Abstract 13362: STIM1 and STIM2 are Required in Smooth Muscle Development and Function
STIM1 and STIM2 control Ca2+ signaling in several cell types by activating the store operated Ca2+ entry (SOCE). Whereas their role and functions are well studied in immune cells, their role in vascular smooth muscle cells (SMC) remains unknown. We hypothesize that STIM proteins play a crucial role in controlling the Ca2+ signaling in SMC. Hence, STIM are required for SMC normal function and development. To investigate the physiological function of STIM proteins in SMC we generate a smooth muscle-specific STIM1 knockout and STIM1/STIM2- double knockout mouse (SM-STIM1 KO and SM-STIM1/2 DKO) using the Cre-lox technology. STIM deletion was confirmed by western blot and the Cre tissue-distribution was confirmed using a double-fluorescent reporter mice. Vascular reactivity, an important index of smooth muscle function, was studied by wire myography, while proliferative index and intracellular Ca2+ measurements were done in aortic SMC isolated from STIM1 KO and WT mice, NFAT translocation was studied in SMC infected with NFAT-GFP adenovirus. The STIM1/2-DKO was lethal right after birth, while the SM-STIM1 KO mice were vital. However, STIM1 KO mice showed growth retardation and a reduced lifespan. The contractile response to phenylephrine was significantly blunted in aortic rings isolated from SM-STIM KO mice (21.2±10.3% less than WT littermate, p<0.05). Fura-2 loaded SMC from SM-STIM1 KO exhibited a reduced SOCE associated with an impaired Ca2+ entry in response to serum or PDGF stimulation. Consistently, loss of STIM1 was associated with a significantly reduced SMC proliferation response (40.5±8.3%, p<0.05).

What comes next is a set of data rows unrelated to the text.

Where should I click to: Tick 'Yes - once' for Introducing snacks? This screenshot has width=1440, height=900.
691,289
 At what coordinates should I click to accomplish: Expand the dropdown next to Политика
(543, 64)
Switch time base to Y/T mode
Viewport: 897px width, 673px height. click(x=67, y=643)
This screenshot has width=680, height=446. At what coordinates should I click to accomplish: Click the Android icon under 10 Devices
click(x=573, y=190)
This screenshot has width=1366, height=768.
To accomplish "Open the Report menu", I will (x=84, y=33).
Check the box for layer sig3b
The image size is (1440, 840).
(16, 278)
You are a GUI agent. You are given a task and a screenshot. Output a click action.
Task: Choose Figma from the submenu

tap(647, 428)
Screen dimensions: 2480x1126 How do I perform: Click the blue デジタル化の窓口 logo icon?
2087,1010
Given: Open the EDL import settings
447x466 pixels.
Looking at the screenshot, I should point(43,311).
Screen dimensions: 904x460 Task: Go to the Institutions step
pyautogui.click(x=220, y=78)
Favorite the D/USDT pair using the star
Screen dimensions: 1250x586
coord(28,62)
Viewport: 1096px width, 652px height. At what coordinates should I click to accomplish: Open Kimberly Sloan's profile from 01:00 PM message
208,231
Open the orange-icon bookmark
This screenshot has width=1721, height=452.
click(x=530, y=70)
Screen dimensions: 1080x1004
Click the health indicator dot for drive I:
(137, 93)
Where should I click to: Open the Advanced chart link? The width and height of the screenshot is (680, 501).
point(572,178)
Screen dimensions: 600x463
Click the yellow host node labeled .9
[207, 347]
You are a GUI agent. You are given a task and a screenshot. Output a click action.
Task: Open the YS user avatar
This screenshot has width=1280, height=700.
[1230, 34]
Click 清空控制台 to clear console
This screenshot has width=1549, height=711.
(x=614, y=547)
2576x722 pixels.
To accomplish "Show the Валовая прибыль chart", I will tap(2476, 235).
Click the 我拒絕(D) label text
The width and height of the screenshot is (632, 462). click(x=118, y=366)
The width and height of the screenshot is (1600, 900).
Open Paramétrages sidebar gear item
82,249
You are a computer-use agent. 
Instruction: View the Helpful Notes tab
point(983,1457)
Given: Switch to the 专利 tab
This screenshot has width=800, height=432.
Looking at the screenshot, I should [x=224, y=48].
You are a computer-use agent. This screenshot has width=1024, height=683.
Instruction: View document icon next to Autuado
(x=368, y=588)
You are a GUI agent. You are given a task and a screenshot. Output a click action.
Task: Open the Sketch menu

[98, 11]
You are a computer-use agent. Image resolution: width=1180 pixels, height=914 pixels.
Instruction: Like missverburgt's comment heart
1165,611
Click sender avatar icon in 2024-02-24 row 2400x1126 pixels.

Finally, simultaneous recording of intracellular Ca2+ and NFAT-GFP showed that in STIM1-KO SMC, NFAT translocation to the nucleus was significantly reduced compared to the WT SMC. Taken together our data demonstrate that: 1) expression of STIM1 and STIM2 in SMC is required for normal mouse development; 2) STIM1 deletion results in impaired vascular reactivity and SMC proliferation; 3) these physiologic actions of STIM1 are likley related to changes in calcium signaling. Our work may help to understand the role of STIM1 in vascular patholgies associated with SMC dysfunction.
- © 2011 by American Heart Association, Inc.